My primary use-case for Perl in 2023 is as a prototyping tool, pushing ahead through the muck to establish ideas and then following up with Rust to build the primary implementation. Perl gives me the basic foundation of a lisp (if you squint hard enough) with a rich set of industrial-grade libraries to do a lot of the heavy lifting. Specifically....
- I can think, model, and develop in Perl quickly. This isn't specific to Perl - everyone has the tool that best maps to their brain. Often, this will be a tool they grew into coding with.
- Perl is mature. Perl accumulates daily testing, verification, bug fixes on top of decades of existing quality work. The end result is that Perl is very mature and trustworthy. There are other tools in this category - namely Java.
- Perl solutions are industrial-grade. Libraries I rely on like Mojolicious, Moo, Test2, Cryptx, DBI and many others are featureful, well documented, mature and well-maintained. Without these, I probably would leave Perl behind.
- Perl has the right amount of abstraction (for me). This may be Stockholm-syndrome, but I find Perl's limited set of native data structures to be perfect for most of my use-cases.
- Perl doesn't try to abstract away everything underneath it. This is important since I often want to have close contact with my system and data; Perl has the right idioms to conveniently and quickly be in contact with the underlying platform.

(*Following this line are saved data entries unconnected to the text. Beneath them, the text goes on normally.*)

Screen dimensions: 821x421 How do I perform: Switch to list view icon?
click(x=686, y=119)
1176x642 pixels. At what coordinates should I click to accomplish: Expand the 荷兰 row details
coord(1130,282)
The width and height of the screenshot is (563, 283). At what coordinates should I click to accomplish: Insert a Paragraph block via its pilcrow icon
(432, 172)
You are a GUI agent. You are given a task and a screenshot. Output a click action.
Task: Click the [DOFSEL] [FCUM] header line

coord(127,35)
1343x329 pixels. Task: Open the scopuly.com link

- I enjoy prototyping with Perl. Very subjective, but I still find Perl fun.
Responses to Common Criticisms
- Perl is dead! Objectively false. Perl is still being released on a regular cadence. Metacpan's "recent" updated list is still very active. Many libraries I use are getting regular updates. The Perl Foundation is funding folks to do the dirty work of debugging and patching things every day, quietly but constantly. Companies like DuckDuckGo and Fastmail are still running production with Perl. Perl doesn't have an army like Typescript or Go, but it's definitely alive and kicking.
- Perl is linenoise! I see this as a midwit/HackerNews-grade critique. If you don't speak French, French sounds like gibberish. I guess people just roll this tired line out to farm for easy upvotes from other midwits. So these folks argue that programming syntax should be instantly legible, but then will trash legibility-first languages like Go for not being powerful enough.